WILLIAMSON COUNTY, Texas -- It started with an apology.
"I wish to say I'm sorry to you for what has happened," District Judge Louis Sturns said directly to Michael Morton, the man wrongfully convicted for the murder of his wife in 1987.
Judge Sturns ruled Friday that there was probable cause that Williamson County Judge Ken Anderson, who was the prosecutor at the time, tampered with evidence, concealed records and committed criminal contempt of court.
"Mr. Anderson consciously chose to impair the availability of the exculpatory evidence so he could obtain the conviction of Mr. Morton for murder," Sturns said.
Anderson prosecuted the case against Morton, a man wrongfully accused of a murder he didn't commit in 1986. DNA evidence exonerated him after he spent 25 years in prison.

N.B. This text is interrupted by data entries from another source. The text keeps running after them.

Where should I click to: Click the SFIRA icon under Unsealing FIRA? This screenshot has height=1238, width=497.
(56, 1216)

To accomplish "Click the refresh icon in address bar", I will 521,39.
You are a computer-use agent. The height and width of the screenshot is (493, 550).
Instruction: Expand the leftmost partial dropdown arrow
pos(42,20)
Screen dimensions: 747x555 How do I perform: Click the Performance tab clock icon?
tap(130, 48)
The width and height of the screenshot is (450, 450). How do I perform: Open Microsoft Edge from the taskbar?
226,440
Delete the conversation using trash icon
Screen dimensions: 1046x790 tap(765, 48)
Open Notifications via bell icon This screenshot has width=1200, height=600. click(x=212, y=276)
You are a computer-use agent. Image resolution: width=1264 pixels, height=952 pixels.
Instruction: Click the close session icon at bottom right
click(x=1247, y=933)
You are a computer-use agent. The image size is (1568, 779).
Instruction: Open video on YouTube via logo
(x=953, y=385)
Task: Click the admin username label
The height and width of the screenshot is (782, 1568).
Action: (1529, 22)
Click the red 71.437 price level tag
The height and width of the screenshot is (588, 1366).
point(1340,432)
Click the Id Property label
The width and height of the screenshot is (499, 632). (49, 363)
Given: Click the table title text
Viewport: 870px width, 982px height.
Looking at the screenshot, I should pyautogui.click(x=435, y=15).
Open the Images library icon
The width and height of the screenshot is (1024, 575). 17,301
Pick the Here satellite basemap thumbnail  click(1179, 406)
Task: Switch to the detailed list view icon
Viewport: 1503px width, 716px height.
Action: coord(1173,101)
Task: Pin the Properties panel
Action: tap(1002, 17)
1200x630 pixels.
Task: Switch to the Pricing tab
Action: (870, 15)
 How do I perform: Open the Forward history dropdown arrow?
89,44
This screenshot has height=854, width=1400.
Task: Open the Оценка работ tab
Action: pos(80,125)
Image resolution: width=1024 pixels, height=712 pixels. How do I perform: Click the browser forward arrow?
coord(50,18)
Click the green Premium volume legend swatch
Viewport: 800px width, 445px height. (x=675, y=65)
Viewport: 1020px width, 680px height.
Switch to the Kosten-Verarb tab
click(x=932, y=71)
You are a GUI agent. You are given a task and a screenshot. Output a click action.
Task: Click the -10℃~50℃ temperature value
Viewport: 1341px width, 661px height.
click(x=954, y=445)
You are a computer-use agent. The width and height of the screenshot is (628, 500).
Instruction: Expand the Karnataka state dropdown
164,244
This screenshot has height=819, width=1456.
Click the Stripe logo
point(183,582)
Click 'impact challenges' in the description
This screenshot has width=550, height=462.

For Morton, this court of inquiry was another step in the long process of healing.
"No one is above the law," Morton said.
His hope now is to change laws.
"I've said I don't want Ken Anderson's head on a stick and that's true. The system is going to do what the system does," Morton said. "But hopefully this will make it somewhat easier and give some motivation to state legislators to pass one of the bills that are before them right now so hopefully what happened to me doesn't happen to you."
An arrest warrant was issued Friday for Ken Anderson. Anderson must pay a $2,500 fine for each charge.
Anderson said he plans to fight the charges.
"I never said I wanted Anderson's head on a stick, but we want to right the wrong done here so nothing like what happened to me happens to you," Michael Morton said.